Mekanisme potensial yang mendasari hubungan kelainan metabolisme glukosa dan
prevalensi glaukoma di subjek dengan diabetes belum jelas. Kehadiran sindrom metabolik
dan peningkatan kadar glukosa, HOMA-IR dan glikosilasi hemoglobin mungkin
berhubungan dengan peningkatan TIO, faktor penyebab utama bagi glaukoma. Hiperglikemia
meningkatkan produksi fibronektin di trabeculimeshwork, yang dapat meningkatkan
resistensi terhadap humor aquosus dan menyebabkan peningkatan TIO. Bahkan,
hiperglikemia dapat menginduksi apoptosis pada sel neuron retina melalui jalur biosintesis
hexosamine. Selain itu, hiperglikemia menginduksi stres oksidatif dan produk akhir glikasi
lanjut dapat meningkatkan apoptosis kematian di neuron retina.
Telah terbukti dalam penelitian bahwa DM dikaitkan dengan terjadinya glaukoma
primer sudut terbuka. Ada beberapa teori yang bisa menjelaskan hubungan antara DM dan
glaukoma primer sudut terbuka. Pertama, ada bukti bahwa menunjukkan bahwa risiko cedera
saraf di akibatkan karena glukosa darah dan dislipidemia berada didalam darah dalam waktu
yang lama. Pengukuran laboratorium telah memberikan bukti yang kuat untuk hubungan ini.
Kedua, laporan menunjukkan bahwa kapasitas untuk autoregulasi aliran darah berkurang
pada mata diabet dan aliran darah pada retina berkurang pada mata ini. Akibatnya, terjadi
peningkatkan TIO, hipoksia relatif terjadi di mata diabet dan jumlah faktor 1 yang
menginduksi hipoksia (HIF-1α) meningkat di sel ganglion retina dan di nervus optikus.

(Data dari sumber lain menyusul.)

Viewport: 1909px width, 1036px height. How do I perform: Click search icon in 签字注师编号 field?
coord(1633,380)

Teori selanjutnya dapat berhubungan dengan remodelling jaringan ikat dari nervus
optikus. Penelitian menunjukkan bahwa DM dapat menimbulkan suatu eksaserbasi pada
remodelling jaringan ikat. Remodelling ini dapat mengurangi kerja dari trabecular meshwork
yang menghasilkan peningkatan IOP dan juga mengurangi kerja dari lamina kribosa yang
menghasilkan tingginya stres mekanik pada nervus optikus. Faktor genetik dan disfungsi
otonom yang berkaitan dengan diabetes mungkin berpengaruh kepada hubungan ini.

Kesimpulan

Glaukoma memiliki periode laten yang panjang, yang berarti kerusakan nervus optik
glaukomatous akan tetap berlangsung tetapi tidak menunjukkan adanya gejala (asimptomatik)

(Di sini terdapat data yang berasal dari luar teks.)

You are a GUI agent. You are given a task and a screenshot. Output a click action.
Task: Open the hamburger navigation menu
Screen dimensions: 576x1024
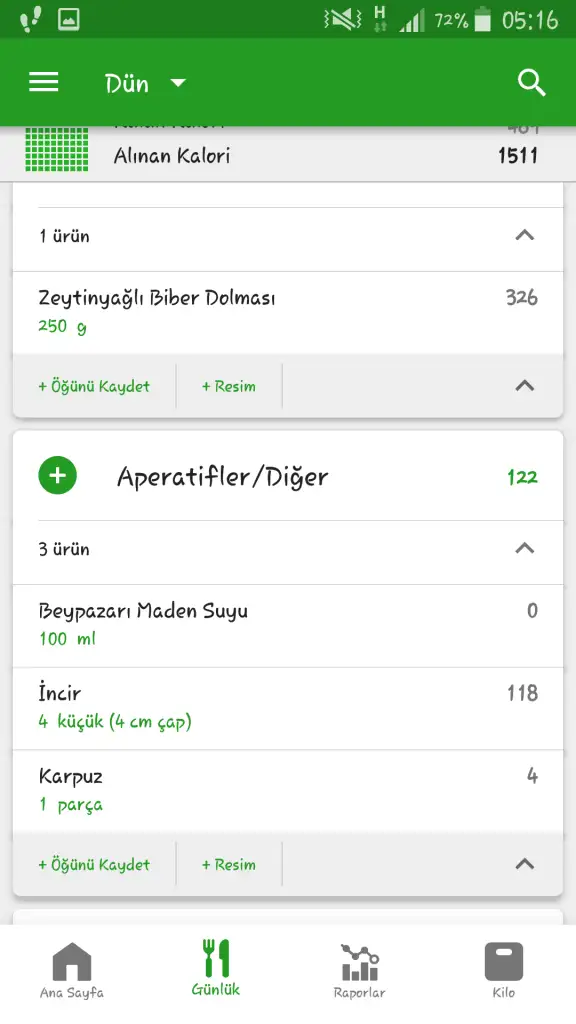click(x=44, y=82)

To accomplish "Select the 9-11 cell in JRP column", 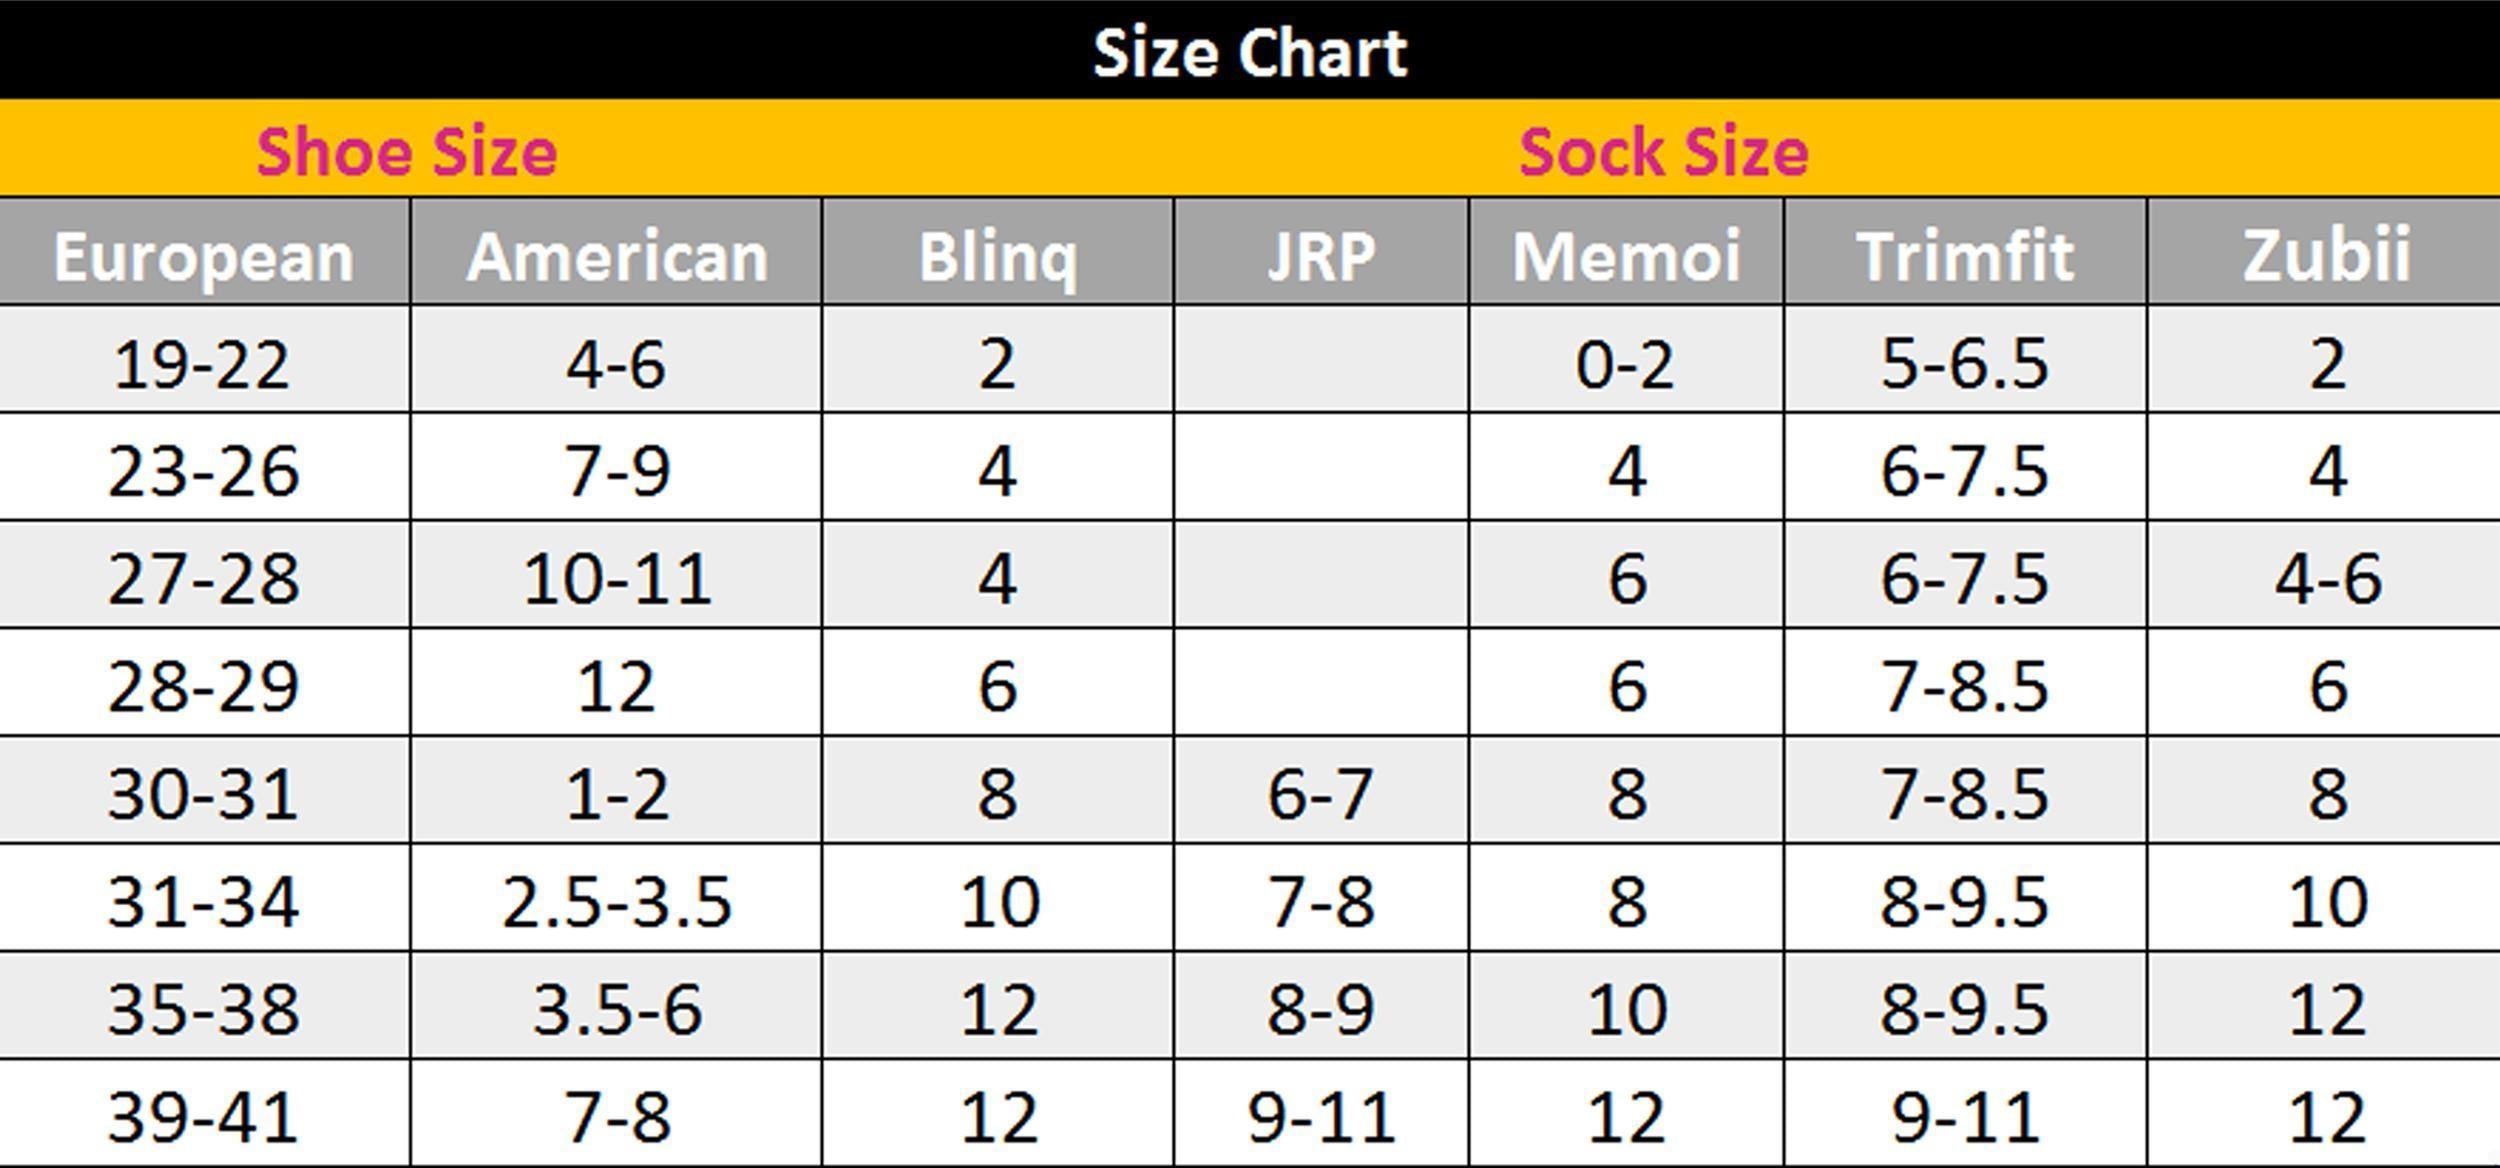I will [1321, 1117].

sampai stadium yang lanjut. Kepatuhan akan pemeriksaan oftalmologi secara berkala harus
ditekankan pada pasien dengan sindrom metabolik (MetS), terutama pada pasien dengan 4
atau 5 komponen pada sindrom metabolik. Data kami menunjukkan bahwa adanya
peningkatan angka kesakitan pada komponen- komponen sindrom metabolik pada pasien
dengan glaukoma. Hal ini menunjukkan bahwa Setengah dari populasi Iran Memiliki sindrom
metabolik pada glaukoma. Angka kesakitan glaukoma sudut terbuka (OAG) mungkin akan
meningkat di tahun-tahun mendatang. Mekanisme yang mendasari hubungan dari penyakit-
penyakit ini diperlukan penelitian yang lebih lanjut. Hasil penelitian kami mendukung untuk
pasien dengan sindrom metabolik untuk melakukan pemeriksaan oftalmologik secara berkala
untuk mengukur onset atau perjalanan penyakit dari glaukoma. Penelitian lebih lanjut
dibutuhkan untuk membantu dalam pembelajaran tentang hubungan yang kompleks antara
kelainan metabolik, tekanan intraokulet (IOP) dan risiko dan patogenesis dari glaukoma.